**** TEXTO FORNECIDO ****

Internamente, o passo dado mais importante foi criar um ambiente leve, fraterno, no Colégio, os padres sentirem-se no Colégio como numa casa de irmãos. Não é que fosse assim, mas pode se sentir como um hotel, uma hospedaria, mas os padres sentem como uma casa de padres, aberta a outros irmãos que lá chegam. Não é somente os habitantes, mas temos sempre hóspedes, o que internamente é uma avaliação positiva.
O Colégio Pio Brasileiro acaba de completar 90 anos de ser, em palavras do Papa João Paulo II, um pedacinho do Brasil em Roma, onde tem se formado um bom número daqueles que têm sido os bispos do Brasil nesses 90 anos. O que tem significado esses 90 anos para a Igreja do Brasil?
O Colégio acabou se tornando uma referência da preparação académica dos formadores aqui. São um bom grupo de bispos nessa história, mais de 170 bispos, mas muitos professores universitários, muitos assessores nos diversos regionais, são qualificados. Temos boas universidades no Brasil, mas é bom essa abertura, para não cair no problema da endogenia, todo mundo formado no mesmo lugar, pensando as mesmas coisas, Roma permite esse universalismo.
Nesses 90 anos deu uma contribuição importante, e a Igreja ainda continua vendo como uma vocação importante do Colégio, dado que o cardeal Parolin, ele enviou uma carta ao presidente da CNBB, então dom Walmor, dizendo da importância de continuar formando os padres lá em Roma. O Colégio em seus 90 anos tem cumprido essa missão e tem futuro ainda para manter essa vocação do Colégio.
O Pío Brasileiro foi recebido pelo Papa Francisco recentemente, o que mais lhe impressionou desse encontro com o Santo Padre?
A proximidade do Papa. Comumente o Papa, ele disse ao longo do seu pontificado aos padres, batendo no clericalismo e outras posturas nossas pouco evangélicas. Uma árvore quando se balança para cair frutos podres, e o Papa fez muito isso, nesse encontro a percepção foi que o Papa é aquele pai sério e afável. Inclusive ele, em vez de um discurso, abriu para perguntas, e nos disse: “fazei-me perguntas corajosas”. Isso é de alguém que está ali como parceiro da nossa missão, um pai justo, eu me recordo do bispo que me ordenou, dom Carlos Alberto Navarro, então me fez pensar nele, justo, correto, um homem seguro, sem moleza, mas ao mesmo tempo próximo. Esse encontro do dia 4 de abril foi maravilhoso com o Papa.
A Assembleia da CNBB tem aprofundado na elaboração das Diretrizes para a Ação Evangelizadora da Igreja, onde a formação e formar os outros é fundamental. Como os estudantes do Pio Brasileiro contribuem nessa dimensão na Igreja do Brasil?

****

• _EXERCÍCIO CURTO_
Com base no texto sobre o Colégio Pio Brasileiro, responda, por favor, às perguntas a seguir:
(a) Quantos anos o Colégio acaba de completar?
(b) Quem enviou uma carta ao presidente da CNBB sobre a importância de continuar formando os padres em Roma?
(c) Em que dia ocorreu o encontro com o Papa Francisco?

**** INFORMAÇÕES FORNECIDAS ****

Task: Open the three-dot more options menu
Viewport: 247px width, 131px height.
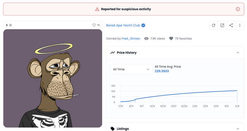Action: coord(240,25)
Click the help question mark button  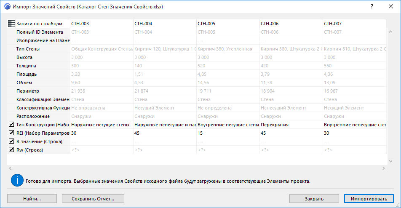372,7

****

• _RESPOSTA COMPLETA_
(a) 90 anos.
(b) O cardeal Parolin.
(c) Em 4 de abril.